Chef transforms daughter’s Williamsburg bakery into seafood restaurant
A shuttered bakery in Williamsburg has been given a new lease of life as the dream seafood restaurant of the father of its previous owner.
Chef Bill Lam of Steamers believes that the most delicious dishes are made using the simplest ingredients.
โHe says that even though itโs a simple dish, you can truly taste the authenticity of the food. Itโs not only nutritious but also incredibly fresh. You can easily distinguish the difference,โ he explains.
Lam, who had retired after working in the restaurant industry for 30 years, decided to return to work following the closure of his daughter Amy’s bakery “Kitsby” last year.
As he reminisces, he recalls saying, “What a shame. This location is stunning.” He proposed, “If you’re open to the idea, I could attempt to turn it into a restaurant?”
Lam intends to pay tribute to one of the restaurants he previously worked at by keeping the menu simple. The menu will feature lobster, prime rib, and linguine as its focal points.
According to Lam, the main characters of his dish are three chosen items. He firmly believes that fresh seafood can be cooked in a straightforward manner. As per his suggestion, steaming is the best way to prepare it, and you will get the desired results.
Lam is optimistic despite the initial struggles that come with starting a business.
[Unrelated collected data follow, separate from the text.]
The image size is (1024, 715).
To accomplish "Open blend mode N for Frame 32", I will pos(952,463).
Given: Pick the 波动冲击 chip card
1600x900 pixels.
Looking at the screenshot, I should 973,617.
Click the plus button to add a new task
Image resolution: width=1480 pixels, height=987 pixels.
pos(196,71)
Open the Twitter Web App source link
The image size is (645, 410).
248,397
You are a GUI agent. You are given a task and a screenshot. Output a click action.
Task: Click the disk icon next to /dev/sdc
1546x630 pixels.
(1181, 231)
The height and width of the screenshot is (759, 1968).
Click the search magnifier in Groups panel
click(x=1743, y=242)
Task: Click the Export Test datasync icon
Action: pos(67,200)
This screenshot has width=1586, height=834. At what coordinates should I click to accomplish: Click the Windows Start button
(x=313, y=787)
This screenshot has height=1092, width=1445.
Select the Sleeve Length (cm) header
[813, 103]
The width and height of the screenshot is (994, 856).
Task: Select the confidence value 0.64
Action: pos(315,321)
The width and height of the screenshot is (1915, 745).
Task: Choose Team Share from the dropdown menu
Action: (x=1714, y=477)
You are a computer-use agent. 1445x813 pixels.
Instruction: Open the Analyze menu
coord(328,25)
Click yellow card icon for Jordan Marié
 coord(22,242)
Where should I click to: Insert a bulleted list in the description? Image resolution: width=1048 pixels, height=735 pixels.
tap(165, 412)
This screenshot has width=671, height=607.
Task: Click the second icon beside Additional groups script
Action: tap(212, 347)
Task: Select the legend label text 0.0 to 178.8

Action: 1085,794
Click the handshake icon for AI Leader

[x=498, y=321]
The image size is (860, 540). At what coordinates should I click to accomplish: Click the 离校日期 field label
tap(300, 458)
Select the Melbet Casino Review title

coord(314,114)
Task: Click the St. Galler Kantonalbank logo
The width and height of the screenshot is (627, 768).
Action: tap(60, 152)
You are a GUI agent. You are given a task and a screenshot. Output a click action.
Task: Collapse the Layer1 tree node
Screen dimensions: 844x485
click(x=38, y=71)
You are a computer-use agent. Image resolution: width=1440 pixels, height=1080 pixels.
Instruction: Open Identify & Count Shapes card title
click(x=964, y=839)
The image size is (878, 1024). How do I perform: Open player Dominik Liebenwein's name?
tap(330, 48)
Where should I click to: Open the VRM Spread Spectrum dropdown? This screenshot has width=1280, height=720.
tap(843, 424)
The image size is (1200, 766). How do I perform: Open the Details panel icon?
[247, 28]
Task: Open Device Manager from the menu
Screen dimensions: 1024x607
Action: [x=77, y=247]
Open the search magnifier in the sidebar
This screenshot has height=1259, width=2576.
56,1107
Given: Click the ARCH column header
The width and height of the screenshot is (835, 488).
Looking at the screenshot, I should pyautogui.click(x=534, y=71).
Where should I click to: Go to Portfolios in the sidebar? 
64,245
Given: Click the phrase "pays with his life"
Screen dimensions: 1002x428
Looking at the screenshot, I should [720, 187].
He firmly believes that his vision will attract the right audience and make his venture a success.
According to him, during the initial days of their soft opening, he spent four hours sitting there, but unfortunately, not a single guest arrived. However, the second day saw one table occupied and on the third day, they had one and a half tables filled. Even though the progress was slow, it was steady.
During its soft opening stages, Steamers is offering weekly specials including delectable options such as snow crab legs and seafood pasta for just $24 per dish.
Next month, the grand opening of the restaurant is planned by Lam.